Developing a plan to confront your anxiety triggers is a step in the right direction to help you cope. I have found that timing is important, and sometimes it is not the best time to confront certain triggers. But, being aware of your triggers and being willing to develop a plan is a great start. Here are a few steps to help you cope:

  1. Identify your triggers. You can do this by using a journal or any other form of self-reflection. I find it helpful to journal as well as to talk to someone I trust. Being aware of things that trigger anxiety is the first step in confronting them.
  2. Decide if it will be healthy to confront your trigger.
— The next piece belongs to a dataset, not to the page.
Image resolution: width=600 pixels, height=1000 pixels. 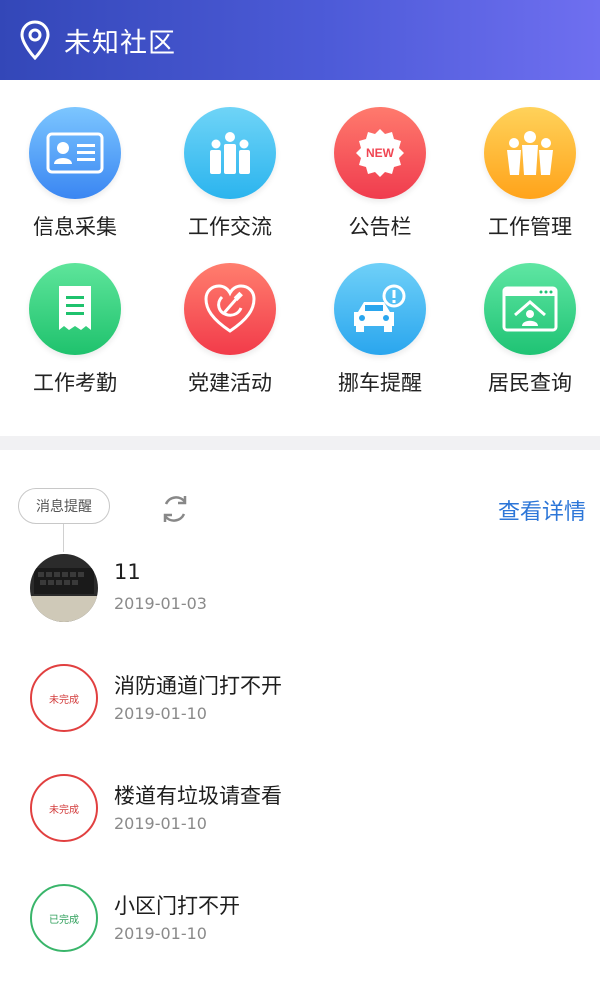 I want to click on grid-item-resident-query: 居民查询, so click(x=528, y=338).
Dealing with serious trauma can be extremely difficult, and it is important to be careful with this. Enlisting the help of a mental health professional may be best in these situations.
  3. Schedule whatever it is you need to deal with into your calendar. This might sound a bit odd, or it might sound like something you are unlikely to do. However, if you are anything like me, you might find it imperative to follow a schedule. If you schedule that confrontation into your calendar, you might find that you are more likely to deal with it. An alternative to this may be putting up notes around your home as a visual reminder.
  4. Have someone hold you accountable. Talk to someone you trust about what it is you are trying to confront. Explain to them your worries and what you are most fearful of. That person can not only hold you accountable for confronting your fear, but they can also help to support you as you are trying to deal with it. For me, this is most often my husband. I have found that it is important for me to explain to him how I feel as well as what I would like to do to confront the trigger. Then, he helps to support me as I work to confront it. 
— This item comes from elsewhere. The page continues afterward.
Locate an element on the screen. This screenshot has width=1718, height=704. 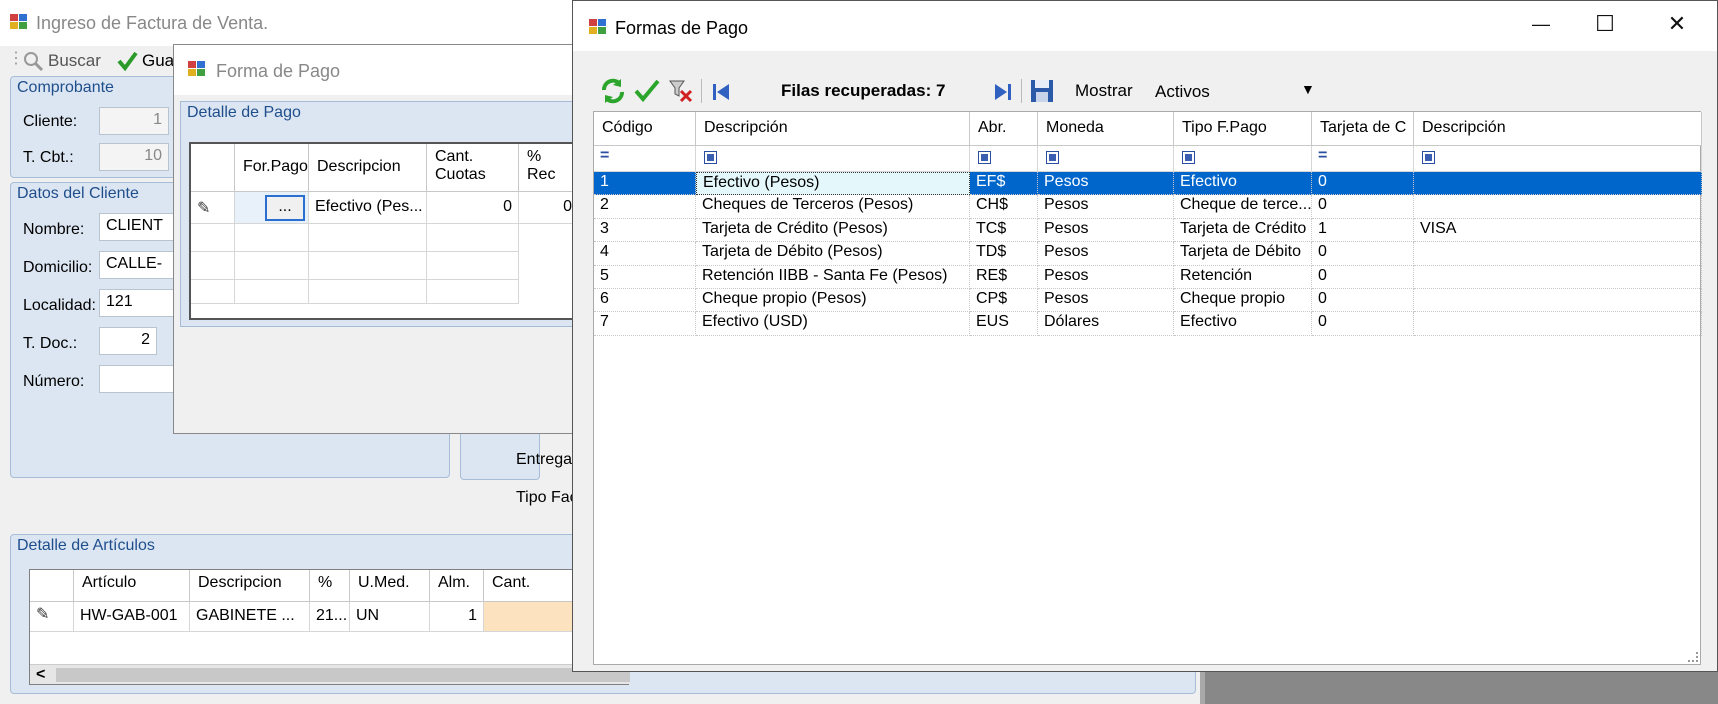
clear-filter-icon is located at coordinates (681, 91).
Try these suggestions to help you confront your anxiety triggers. If there are strategies you use that you have found work for you, share them in the comments below.

APA Reference
Bermio-Gonzalez, R. (2021, June 8). Confront Your Anxiety Triggers to Feel Better, HealthyPlace. Retrieved on 2021, June 20 from https://www.healthyplace.com/blogs/treatinganxiety/2021/6/confront-your-anxiety-triggers-to-feel-better



Author: Rizza Bermio-Gonzalez

Lizanne Corbit
June, 8 2021 at 6:21 pm

Wonderful piece. Anxiety, similar to shame, can be so hard to acknowledge or confront. Often times, it's the last thing we want to do, and yet, we will automatically minimize it when we do. When we try to ignore our anxiety or hide it, it only lingers and grows. Confronting our anxiety is actually a way to diminish the power we think it has. Lovely suggestions.

June, 10 2021 at 9:56 pm

Hi Lizanne,
You brought up such a great point about our reluctance to confront anxiety and then minimizing it when we do. It can be so hard to confront anxiety -- until we realize how helpful it can be to do so.
Thank you so much for your comments.